付き合っているのは薄々感じていましたが、「いつの間に結婚したんだ!?」と驚きましたね。息子や娘から、急に「お父さん、結婚するわ~」と言われた気分でした(笑)。

©はやみねかおる・K2商会・講談社/「怪盗クイーン」製作委員会

――「怪盗クイーン」シリーズを書くうえで、意識していることはありますか?

はやみね先生:“怪盗”というのは、モノを盗む存在です。モノを盗むというのは、悪いこと。私は教師をやっていたということもあり、「悪いことをするキャラクターを主人公に、物語を書いてもいいのか?」ということがずっと引っかかっていました。
原作者のそうした引っかかりを感じて、クイーンも「仕事をしたくない」とソファでゴロゴロしているのかもしれません。

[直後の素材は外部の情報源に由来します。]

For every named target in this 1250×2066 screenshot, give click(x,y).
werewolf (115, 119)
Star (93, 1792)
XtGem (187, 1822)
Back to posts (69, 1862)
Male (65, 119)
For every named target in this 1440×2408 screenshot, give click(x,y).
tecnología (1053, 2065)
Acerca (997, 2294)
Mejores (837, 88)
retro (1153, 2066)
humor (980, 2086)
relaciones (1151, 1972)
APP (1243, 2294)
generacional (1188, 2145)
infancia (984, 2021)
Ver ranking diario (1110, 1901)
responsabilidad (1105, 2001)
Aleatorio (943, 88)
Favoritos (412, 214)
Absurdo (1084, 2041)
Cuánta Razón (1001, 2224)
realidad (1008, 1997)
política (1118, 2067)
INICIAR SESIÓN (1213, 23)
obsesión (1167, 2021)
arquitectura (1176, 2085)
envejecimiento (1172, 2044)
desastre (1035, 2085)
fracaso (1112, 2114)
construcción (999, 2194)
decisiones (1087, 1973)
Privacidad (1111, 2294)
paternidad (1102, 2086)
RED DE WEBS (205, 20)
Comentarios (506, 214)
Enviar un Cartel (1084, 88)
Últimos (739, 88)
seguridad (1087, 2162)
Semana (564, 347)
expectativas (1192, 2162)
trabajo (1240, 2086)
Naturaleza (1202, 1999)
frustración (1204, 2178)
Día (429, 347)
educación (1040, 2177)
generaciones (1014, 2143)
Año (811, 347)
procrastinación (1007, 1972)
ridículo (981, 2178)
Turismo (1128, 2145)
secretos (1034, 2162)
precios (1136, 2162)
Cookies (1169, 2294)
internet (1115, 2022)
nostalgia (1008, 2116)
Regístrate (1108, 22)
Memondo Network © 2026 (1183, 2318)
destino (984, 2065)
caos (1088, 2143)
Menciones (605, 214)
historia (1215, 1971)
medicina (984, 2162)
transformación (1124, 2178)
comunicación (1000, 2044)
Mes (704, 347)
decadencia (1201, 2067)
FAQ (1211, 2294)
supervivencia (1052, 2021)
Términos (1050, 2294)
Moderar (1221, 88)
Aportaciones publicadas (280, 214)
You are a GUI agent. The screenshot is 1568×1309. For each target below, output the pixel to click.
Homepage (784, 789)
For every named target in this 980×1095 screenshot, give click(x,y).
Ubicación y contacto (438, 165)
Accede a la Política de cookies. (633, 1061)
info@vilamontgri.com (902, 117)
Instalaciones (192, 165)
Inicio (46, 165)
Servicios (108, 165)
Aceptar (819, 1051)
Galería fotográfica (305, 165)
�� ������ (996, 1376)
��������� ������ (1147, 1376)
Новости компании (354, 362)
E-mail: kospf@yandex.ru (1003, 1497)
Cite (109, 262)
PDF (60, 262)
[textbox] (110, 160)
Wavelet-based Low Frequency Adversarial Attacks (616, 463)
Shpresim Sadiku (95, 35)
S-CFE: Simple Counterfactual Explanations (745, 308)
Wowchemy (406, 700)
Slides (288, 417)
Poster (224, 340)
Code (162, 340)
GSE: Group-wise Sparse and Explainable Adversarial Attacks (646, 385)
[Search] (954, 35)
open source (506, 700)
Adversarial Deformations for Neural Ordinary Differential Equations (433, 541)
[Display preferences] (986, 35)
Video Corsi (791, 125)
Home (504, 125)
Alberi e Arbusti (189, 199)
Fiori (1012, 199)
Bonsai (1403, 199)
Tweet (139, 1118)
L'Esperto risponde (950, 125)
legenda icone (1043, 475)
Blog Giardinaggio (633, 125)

それと例えば、畑の大根を盗んだとしても、犯行声明のカードを残しておき、それを売ったら大根を数百本買えるぐらいのお金になるなど、物語をそうした作りにしているのは、私の“モノを盗む”ことへの引っかかりが反映されていると思っています。

――映画化となった『怪盗クイーンはサーカスがお好き』は今から20年前、2002年3月に刊行されました。当時のことで覚えていることはありますか?

はやみね先生:私は2000年に教師を辞めたのですが、それから1年ぐらい「授業をしたいな」、「今ごろ生徒たちは、何してんのやろ?」などと思ったりして、教職にかなり未練がありました。

その頃、北村薫先生と対談させていただく機会があり、教育や子どもについていろいろとお話しするうちに、「学校の先生でなくとも、子どもたちと関わることはできるし、先生っぽいことだってできるんじゃないか」と前向きな気持ちになったのです。

そこで、教員を辞めてからずっと伸ばしっぱなしだった長い髪を切り、クイーンを書き始めました。